-- Source material --
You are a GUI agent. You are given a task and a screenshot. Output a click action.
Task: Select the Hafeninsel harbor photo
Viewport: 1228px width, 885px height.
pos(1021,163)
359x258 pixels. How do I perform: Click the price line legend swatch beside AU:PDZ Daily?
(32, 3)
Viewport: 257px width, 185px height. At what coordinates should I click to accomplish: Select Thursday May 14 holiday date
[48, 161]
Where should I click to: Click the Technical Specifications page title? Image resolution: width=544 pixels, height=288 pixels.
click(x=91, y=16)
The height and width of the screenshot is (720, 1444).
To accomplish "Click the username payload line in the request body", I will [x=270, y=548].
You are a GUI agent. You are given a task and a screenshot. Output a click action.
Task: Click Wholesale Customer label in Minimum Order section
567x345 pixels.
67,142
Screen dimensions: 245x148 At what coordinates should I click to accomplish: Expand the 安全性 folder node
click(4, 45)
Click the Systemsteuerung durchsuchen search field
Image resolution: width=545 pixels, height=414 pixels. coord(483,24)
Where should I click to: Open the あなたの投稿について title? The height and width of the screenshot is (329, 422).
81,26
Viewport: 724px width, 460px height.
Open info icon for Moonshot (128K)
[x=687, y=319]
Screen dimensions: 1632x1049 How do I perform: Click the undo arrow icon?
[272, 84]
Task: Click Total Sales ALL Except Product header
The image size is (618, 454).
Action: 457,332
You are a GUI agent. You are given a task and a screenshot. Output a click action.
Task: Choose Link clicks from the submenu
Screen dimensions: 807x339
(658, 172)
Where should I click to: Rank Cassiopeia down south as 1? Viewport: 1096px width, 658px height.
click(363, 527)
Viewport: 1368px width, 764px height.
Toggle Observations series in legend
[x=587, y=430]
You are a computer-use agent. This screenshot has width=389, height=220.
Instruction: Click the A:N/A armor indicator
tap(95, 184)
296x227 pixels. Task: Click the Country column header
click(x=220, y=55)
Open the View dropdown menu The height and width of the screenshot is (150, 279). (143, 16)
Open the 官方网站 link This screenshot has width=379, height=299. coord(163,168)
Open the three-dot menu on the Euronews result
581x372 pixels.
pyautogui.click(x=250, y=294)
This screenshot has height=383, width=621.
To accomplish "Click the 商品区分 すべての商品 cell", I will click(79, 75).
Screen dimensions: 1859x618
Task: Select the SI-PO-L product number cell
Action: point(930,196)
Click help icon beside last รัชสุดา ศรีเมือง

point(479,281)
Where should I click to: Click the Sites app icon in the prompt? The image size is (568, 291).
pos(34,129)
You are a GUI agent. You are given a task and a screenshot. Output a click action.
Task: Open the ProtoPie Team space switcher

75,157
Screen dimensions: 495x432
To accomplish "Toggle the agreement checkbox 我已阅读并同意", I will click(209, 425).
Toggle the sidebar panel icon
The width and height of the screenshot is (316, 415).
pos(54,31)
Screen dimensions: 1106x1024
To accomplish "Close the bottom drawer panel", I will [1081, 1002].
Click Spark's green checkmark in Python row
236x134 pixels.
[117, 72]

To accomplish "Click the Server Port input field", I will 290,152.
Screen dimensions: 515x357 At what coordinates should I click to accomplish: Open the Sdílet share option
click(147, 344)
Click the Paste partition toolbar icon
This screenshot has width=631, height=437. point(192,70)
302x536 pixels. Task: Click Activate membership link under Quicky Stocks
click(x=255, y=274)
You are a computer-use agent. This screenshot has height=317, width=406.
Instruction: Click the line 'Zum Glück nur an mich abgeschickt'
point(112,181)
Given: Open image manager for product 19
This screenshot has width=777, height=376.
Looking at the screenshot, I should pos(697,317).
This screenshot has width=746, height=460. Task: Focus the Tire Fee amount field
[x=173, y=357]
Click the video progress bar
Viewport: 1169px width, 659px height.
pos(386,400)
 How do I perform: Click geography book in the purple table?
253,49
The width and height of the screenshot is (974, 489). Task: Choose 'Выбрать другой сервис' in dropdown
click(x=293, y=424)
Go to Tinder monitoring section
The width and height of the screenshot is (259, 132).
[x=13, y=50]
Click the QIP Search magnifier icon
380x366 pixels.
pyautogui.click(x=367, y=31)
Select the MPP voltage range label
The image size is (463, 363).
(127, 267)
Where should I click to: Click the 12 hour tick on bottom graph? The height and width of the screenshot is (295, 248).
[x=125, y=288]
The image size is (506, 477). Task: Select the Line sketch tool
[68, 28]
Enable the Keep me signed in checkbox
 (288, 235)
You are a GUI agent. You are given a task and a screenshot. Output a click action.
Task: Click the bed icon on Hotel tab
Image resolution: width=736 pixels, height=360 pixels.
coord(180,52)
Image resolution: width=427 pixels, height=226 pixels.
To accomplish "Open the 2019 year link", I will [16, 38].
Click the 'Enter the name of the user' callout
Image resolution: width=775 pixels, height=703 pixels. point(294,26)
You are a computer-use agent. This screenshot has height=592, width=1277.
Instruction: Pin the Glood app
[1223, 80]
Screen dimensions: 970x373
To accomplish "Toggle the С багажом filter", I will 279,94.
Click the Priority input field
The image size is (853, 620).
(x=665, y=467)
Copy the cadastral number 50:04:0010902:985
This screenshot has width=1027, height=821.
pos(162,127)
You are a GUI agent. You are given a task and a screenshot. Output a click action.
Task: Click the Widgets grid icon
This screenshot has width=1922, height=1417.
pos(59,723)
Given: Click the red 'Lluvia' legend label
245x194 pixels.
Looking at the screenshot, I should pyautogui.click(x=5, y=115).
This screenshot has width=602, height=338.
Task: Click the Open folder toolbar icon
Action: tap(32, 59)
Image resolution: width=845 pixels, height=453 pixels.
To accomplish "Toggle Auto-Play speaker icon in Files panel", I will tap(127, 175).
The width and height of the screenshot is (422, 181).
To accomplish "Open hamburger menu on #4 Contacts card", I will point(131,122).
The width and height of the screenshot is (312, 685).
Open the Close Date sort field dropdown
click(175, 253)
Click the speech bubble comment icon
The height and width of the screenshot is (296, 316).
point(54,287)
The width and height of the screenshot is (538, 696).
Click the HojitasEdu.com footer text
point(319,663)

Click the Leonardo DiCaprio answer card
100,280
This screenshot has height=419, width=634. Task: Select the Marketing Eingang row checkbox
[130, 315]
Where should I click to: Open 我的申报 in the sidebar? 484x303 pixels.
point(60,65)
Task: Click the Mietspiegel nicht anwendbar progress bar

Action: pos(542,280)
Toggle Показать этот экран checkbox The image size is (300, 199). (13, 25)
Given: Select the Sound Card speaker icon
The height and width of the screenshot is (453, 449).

-- Written request --
Pick out each line above that contains the word "section", and copy every such line in full.

-- Solved exercise --
Task: Click Wholesale Customer label in Minimum Order section
Go to Tinder monitoring section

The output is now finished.